Argentina has appeared on the death list, moving directly to seventh place.

Top Case Rates Minor Countries

Rank One Week Ago Today
1 Andorra Andorra
2 Bahrain Bahrain
3 Qatar Qatar
4 Aruba Aruba
5 French Guiana Luxembourg
6 Israel Montenegro
7 Vatican City Armenia
8 Armenia French Guiana
9 Panama French Polynesia
10 Luxembourg Israel


Top Case Rates Major Countries

Rank One Week Ago Today
1 Belgium Belgium
2 Czech Republic Czech Republic
4 Peru Spain
5 Spain Peru
6 Chile Argentina
7 Brazil France
8 Argentina Chile
9 France Brazil
10 Colombia Netherlands
11 Netherlands Colombia
12 UK Portugal


Top Death Rate Major Countries

Rank One Week Ago Today
1 Peru Belgium
2 Belgium Peru
3 Spain Spain
4 Brazil Brazil
5 Bolivia Chile
6 Chile Bolivia
7 Ecuador Argentina
9 Mexico Mexico
10 UK Ecuador


I Am Not a Doctor, But….

Here’s an issue that has occasionally been pondered before – the potential for the virus to be sexually transmitted.  But this article also teases another issue that isn’t fully explained – might the virus make men infertile?

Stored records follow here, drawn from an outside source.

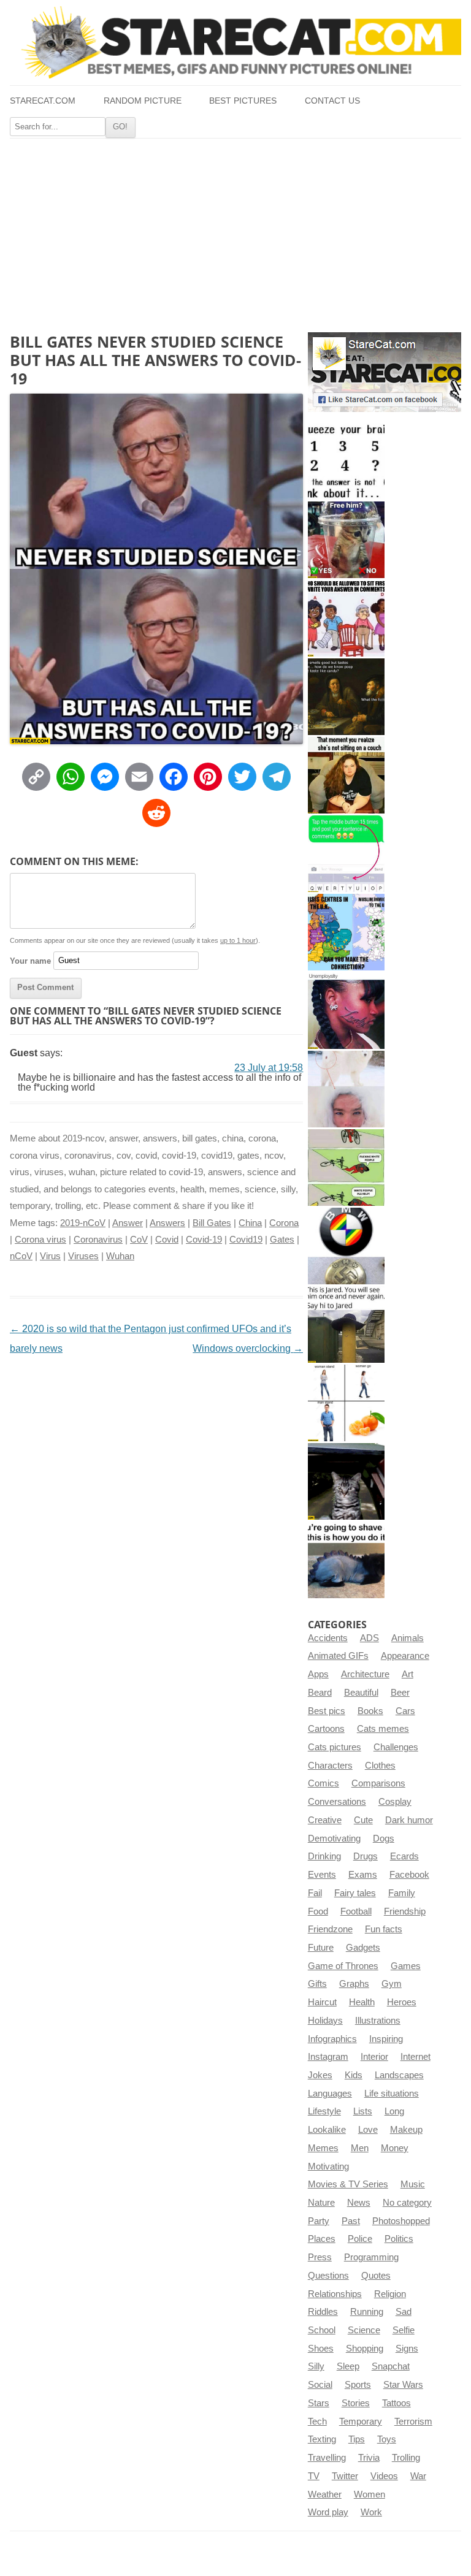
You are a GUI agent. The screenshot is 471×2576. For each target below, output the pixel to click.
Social (320, 2385)
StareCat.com (42, 100)
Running (366, 2312)
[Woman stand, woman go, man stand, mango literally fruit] (346, 1403)
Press (320, 2257)
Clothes (380, 1765)
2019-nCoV (82, 1223)
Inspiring (386, 2039)
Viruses (83, 1256)
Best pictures (243, 100)
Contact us (332, 100)
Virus (50, 1256)
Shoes (321, 2348)
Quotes (376, 2276)
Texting (322, 2439)
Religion (390, 2294)
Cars (405, 1711)
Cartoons (326, 1729)
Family (401, 1893)
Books (370, 1711)
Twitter (345, 2476)
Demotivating (334, 1838)
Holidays (325, 2020)
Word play (328, 2512)
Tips (356, 2439)
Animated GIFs (338, 1656)
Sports (358, 2385)
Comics (323, 1783)
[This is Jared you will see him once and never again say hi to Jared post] (346, 1324)
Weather (325, 2494)
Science (364, 2330)
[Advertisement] (235, 230)
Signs (407, 2348)
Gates (282, 1239)
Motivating (328, 2166)
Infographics (332, 2039)
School (321, 2330)
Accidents (328, 1638)
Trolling (406, 2458)
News (358, 2203)
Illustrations (377, 2020)
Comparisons (378, 1783)
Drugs (365, 1856)
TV (314, 2476)
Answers (167, 1223)
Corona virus (40, 1239)
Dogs (383, 1838)
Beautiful (361, 1693)
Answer (127, 1223)
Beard (320, 1693)
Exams (362, 1875)
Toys (386, 2439)
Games (406, 1966)
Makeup (406, 2130)
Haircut (322, 2002)
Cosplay (395, 1802)
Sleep (348, 2366)
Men (360, 2148)
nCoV (21, 1256)
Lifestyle (324, 2111)
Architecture (365, 1674)
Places (321, 2239)
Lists (362, 2111)
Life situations (391, 2093)
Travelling (327, 2458)
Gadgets (363, 1948)
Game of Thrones (343, 1966)
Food (318, 1911)
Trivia (369, 2458)
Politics (399, 2239)
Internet (415, 2057)
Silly (316, 2366)
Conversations (337, 1802)
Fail (315, 1893)
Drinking (324, 1856)
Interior (374, 2057)
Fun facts (383, 1929)
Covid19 (245, 1239)
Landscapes (399, 2075)
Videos (384, 2476)
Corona (284, 1223)
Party (318, 2221)
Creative (325, 1820)
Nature (321, 2203)
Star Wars (403, 2385)
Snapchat (391, 2366)
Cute (363, 1820)
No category (407, 2203)
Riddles (323, 2312)
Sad (404, 2312)
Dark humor (409, 1820)
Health (362, 2002)
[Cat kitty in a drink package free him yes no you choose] (346, 539)
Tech (317, 2421)
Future (321, 1948)
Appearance (405, 1656)
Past (351, 2221)
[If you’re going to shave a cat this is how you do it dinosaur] (346, 1560)
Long (394, 2111)
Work (371, 2512)
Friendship (405, 1911)
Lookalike (327, 2130)
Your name (30, 960)
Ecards (404, 1856)
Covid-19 (204, 1239)
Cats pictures (334, 1747)
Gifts (317, 1984)
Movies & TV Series (348, 2184)
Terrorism (413, 2421)
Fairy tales (355, 1893)
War (418, 2476)
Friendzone (330, 1929)
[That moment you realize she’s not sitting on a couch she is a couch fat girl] (346, 775)
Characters (330, 1765)
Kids (353, 2075)
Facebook (409, 1875)
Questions (328, 2276)
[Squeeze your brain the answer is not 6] (346, 461)
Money (394, 2148)
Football (356, 1911)
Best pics (326, 1711)
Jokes (320, 2075)
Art (407, 1674)
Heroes (401, 2002)
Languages (330, 2093)
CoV (139, 1239)
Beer (400, 1693)
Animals (407, 1638)
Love (368, 2130)
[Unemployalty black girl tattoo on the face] (346, 1010)
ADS (369, 1638)
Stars (318, 2403)
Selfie (403, 2330)
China (250, 1223)
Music (412, 2184)
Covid (166, 1239)
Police (360, 2239)
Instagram (328, 2057)
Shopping (364, 2348)
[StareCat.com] (235, 42)
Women (369, 2494)
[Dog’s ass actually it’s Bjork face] (346, 1089)
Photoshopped (401, 2221)
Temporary (360, 2421)
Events (322, 1875)
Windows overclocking (248, 1348)
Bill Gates (212, 1223)
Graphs (354, 1984)
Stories (356, 2403)
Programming (371, 2257)
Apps (318, 1674)
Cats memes (383, 1729)
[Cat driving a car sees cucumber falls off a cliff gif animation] (346, 1481)
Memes (323, 2148)
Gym (391, 1984)
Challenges (395, 1747)
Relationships (335, 2294)
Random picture (143, 100)
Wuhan (120, 1256)
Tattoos (396, 2403)
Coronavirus (98, 1239)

And now for three items of good news in a row.  Is that a record?

This article suggests the possibility of stronger and maybe longer lasting (as in longer than a mere three months) immunity after an infection.  But with a study base of a mere 87 patients, I’ll hesitate before breaking out the special bottle of wine I’ve been saving for something truly good.

Here’s a very exciting distant early warning type article suggesting it may be possible to develop a simple nasal spray to give us protection.  Just a quick squirt in the nose each day and you’re safe for the next 24 hours.

How long will testing, trialing, and then an FDA approval take for this spray, though?  That sounds like a minimum of a year and possibly longer, always assuming the initial testing in ferrets translates to positive results in humans too.

Another in the continuing cascade of good news about ivermectin, a drug which, for all intents and purposes, continues to be totally and inexplicably ignored in the US.  This latest study is suggesting it might be valuable as a preventative type measure (as well as having curative properties if you are infected), with a double strong dose, three days apart, resulting in a month of immunity, and then top ups requiring a single dose, not two, monthly into the future.

Each “dose” is a simple pill, no need for IV drips or anything complicated or hospital based.  Ivermectin is readily available, dirt cheap, and very safe for almost everyone.

Timings And Numbers

Thursday, Friday and Saturday all saw only Mississippi with dropping rates of new cases.  Today, North Carolina reported a very slightest decrease too.


As you know, I’ve been increasingly urging you to stock up on anything you might need to stock up on, for fear of what the winter and the growing numbers of new cases may bring in terms of new shortages.

This article advises that some supermarkets are now starting to ration toilet paper, paper towels, and disinfecting wipes.


This virus experience has seen some strange things happen, but I think this article, about the, ahem, Belper Moo, wins the prize for the strangest of all.  So far….

Please stay happy and healthy; all going well, I’ll be back again on Thursday.